Majestic Side View of the Rampart and Fortification near the Palace of the Grand Masters


          Streets of the Knights leading to the entrance to the Palace of the Grand Masters

While the Upper Town is solemn in style, the Lower Town is bustling and full of life, especially in the night. When Rhodes came under Turkish Ottoman rule in 1523, Rhodes and Kos were the only two islands in the Dodecanese Group on which Turkish immigrants were allowed to settle. The architectural style in the Lower Town is thus an interesting mix of Gothic and Turkish Ottoman designs. Grand Gothic mansions exists alongside mosques, minarets, Turkish public bath houses, and Ottoman courtyards with orange blossom and beautiful Iznik tiles.
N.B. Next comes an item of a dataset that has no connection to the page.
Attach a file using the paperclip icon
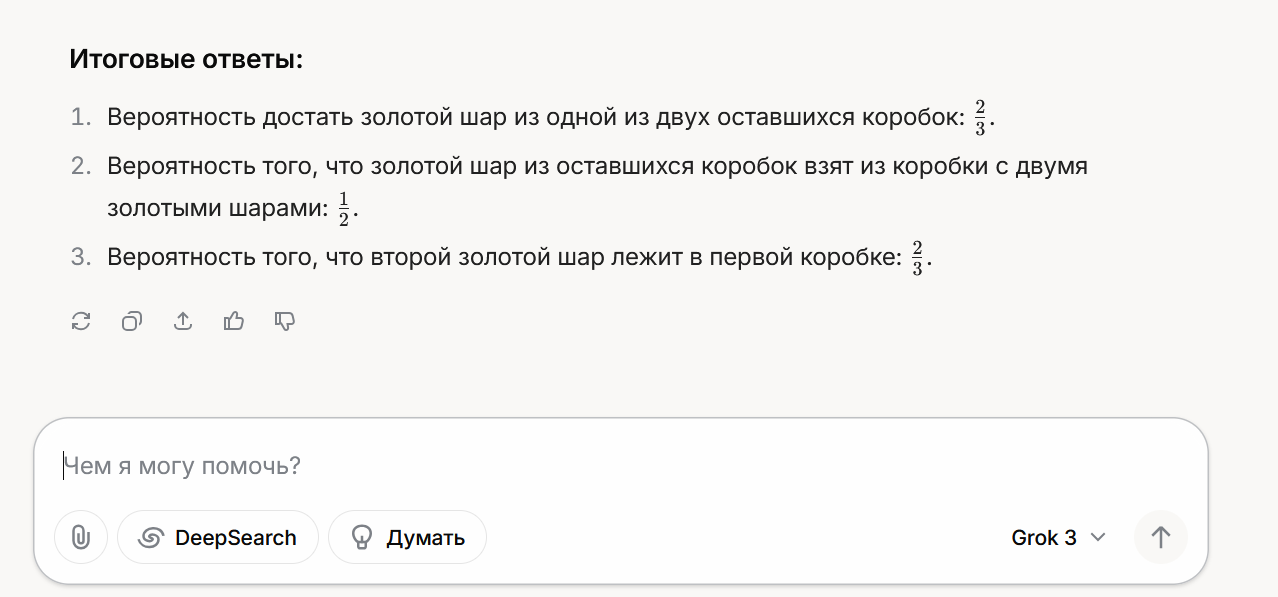The height and width of the screenshot is (597, 1278). (x=81, y=538)
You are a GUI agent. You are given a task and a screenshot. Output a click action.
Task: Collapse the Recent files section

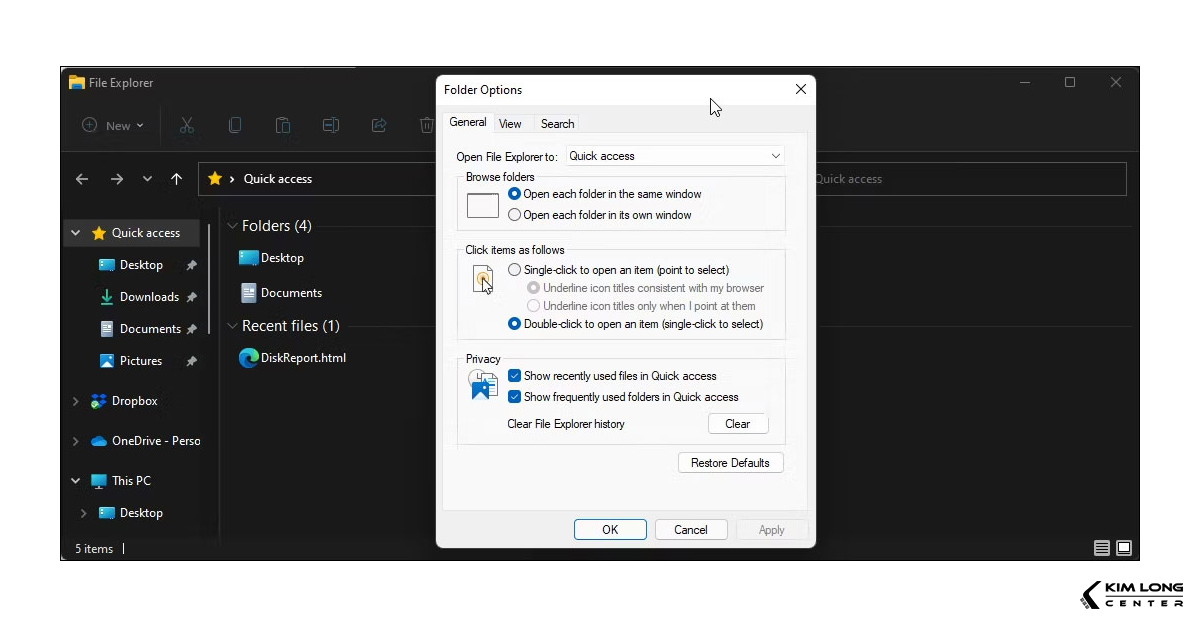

The Old Town also has a touch of Italian flaire, because Rhodes and other Dodecanese Islands were occupied by Italy for a long spell during the early 20th century. The major square of the Lower Town resembles a miniature Palermo in the evening:


Just like in Italy, where social life revolves around the village square, the main square of the Lower Town is the focus of social life on Rhodes. Cafes, shops and bars congregate around this part of the Lower Town. In the summer, the streets within the Old Town could get terribly crowded, to such an extent that it was almost impossible to walk around.
Some people thought the Lower Town of Rhodes is becoming excessively touristic. In recent years, it has become very expensive to dine out in the Old Town, especially after the introduction of euro, as prices  in Greece almost tripled within a short period of time.

   A fine example of Ottoman architecture standing side by side with classical Gothic buildings.
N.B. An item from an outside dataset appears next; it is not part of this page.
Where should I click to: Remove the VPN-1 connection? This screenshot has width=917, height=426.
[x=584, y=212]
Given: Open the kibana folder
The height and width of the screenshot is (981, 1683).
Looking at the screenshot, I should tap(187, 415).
If you can afford it, it is a good way to spend a great night out at one of the rooftop restaurants or terrace cafes overlooking the square and enjoy the beat of Greek popular music. The fun gets better when it gets darker outside......

How to go:
BY AIR: Nearest Airport is Rhodes Diagoras Airport, 15km outside of Rhodes Town. There are daily direct flights from Athens.
Olympic Airways flies from Rhodes to Sitia, Crete, stopping en route at Kasos and Karpathos.
http://www.olympicairlines.com
http://www.aegeanair.com

Skyexpress (http://www.skyexpress.gr) operates direct flight from Rhodes to Heraklion, Crete, all year round.
In the summer, Skyexpress also operates non-stop flight from Rhodes to Santorini and Mykonos.


Between May and October, several charter airlines operate direct flights from major European airports to Rhodes.

BY FERRY: Bluestar Ferries operate regular service between Piraeus and Rhodes all year round.
                 L.A.N.E. Lines also provides ferry service Rhodes - Sitia (Crete) - Santorini
              Dodekanisos Seaways operate daily catamaran service (except Monday) between Rhodes and the Dodecanese islands of Symi, Kos, Kalymnos, Leros, Lipsi and Patmos.
                 Dodekanisos Seaways operate catamaran service between Rhodes and Kastelorizo every Monday.
From Marmaris, Turkey, there are daily catamaran service between May and October to Rhodes. Departure is at 0900. Price is about 55 euro per person one way, including port taxes. In the winter, 2-3 services per week, weather permitting.
From Fethiye, Turkey, there are 2-3 hydrofoil service to Rhodes between May and October.
From Bodrum, Turkey, Bodrum Express Lines operate direct hydrofoil service to Rhodes every Monday and Friday, departure at 0800. Price is 60 euro one way per person.